** SHORT EXERCISE 1 **
In the passage on the IEC 60909 standard, what is the standard mainly used for?
** SHORT EXERCISE 2 **
Retype, word for word, the part of the passage on the IEC 60909 standard starting with "The IEC 60909 standard is" and going on through "infeed fault levels.".
** SHORT EXERCISE 3 **
According to the passage on the IEC 60909 standard, why is it not practical to wait for an updated version of the standard?

** PROVIDED PASSAGE **
***

The IEC 60909 standard is well established, and used across most of industry to calculate the maximum fault currents that can occur on a system. The primary use of the standard is to select switchgear fault ratings. In recent years, problems have been encountered using the standard when calculating fault levels on networks with a large penetration of Converter Fed Generation (CFG) and low Grid infeed fault levels.
Background
Specific problems have been identified on sites with a large amount of Grid Following Inverters (GFL), on a very weak DNO networks, as the calculated results appear significantly larger than would be expected, and exceed the apparent let through of upstream transformers. With the increased use of Grid Forming Inverters (GFM), it has also been identified that these are not defined in the IEC 60909 standard, and some interpretation is therefore necessary on how to model them.
The IEC 60909 standard does not explicitly address CFG in detail, and only advises that it be considered as a constant current source, and that the standard is only valid if there is a small percentage of CFG on the system. It should be noted that IEC 60909 is a relatively “old” standard, that was last updated in 2016; it is planned for updated in 2026, but this is likely to be delayed, and problems are being encountered now and so it is not practical to wait for an updated standard to arrive.

***

** DATA SECTION **

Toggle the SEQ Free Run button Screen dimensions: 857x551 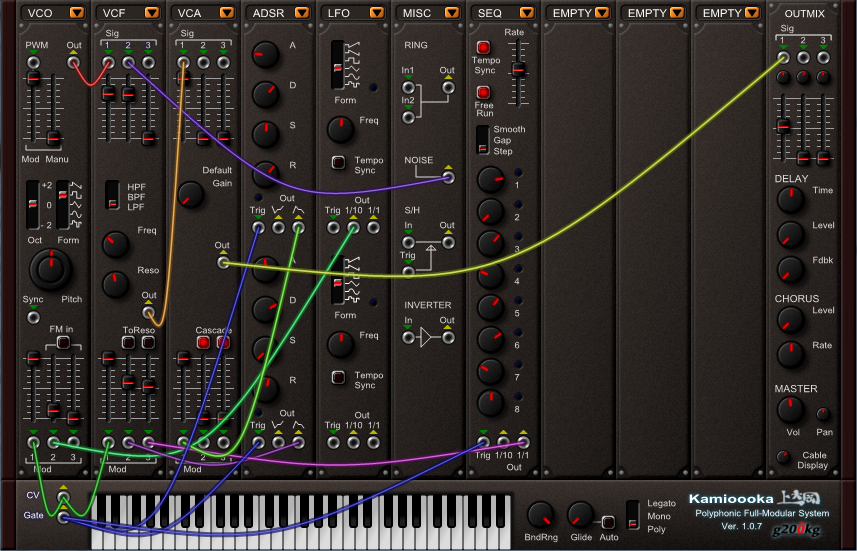click(484, 93)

***

** EXERCISE ANSWER 1 **
It is mainly used to select switchgear fault ratings.

** EXERCISE ANSWER 2 **
The IEC 60909 standard is well established, and used across most of industry to calculate the maximum fault currents that can occur on a system. The primary use of the standard is to select switchgear fault ratings. In recent years, problems have been encountered using the standard when calculating fault levels on networks with a large penetration of Converter Fed Generation (CFG) and low Grid infeed fault levels.

** EXERCISE ANSWER 3 **
The update planned for 2026 is likely to be delayed, and problems are already being encountered now.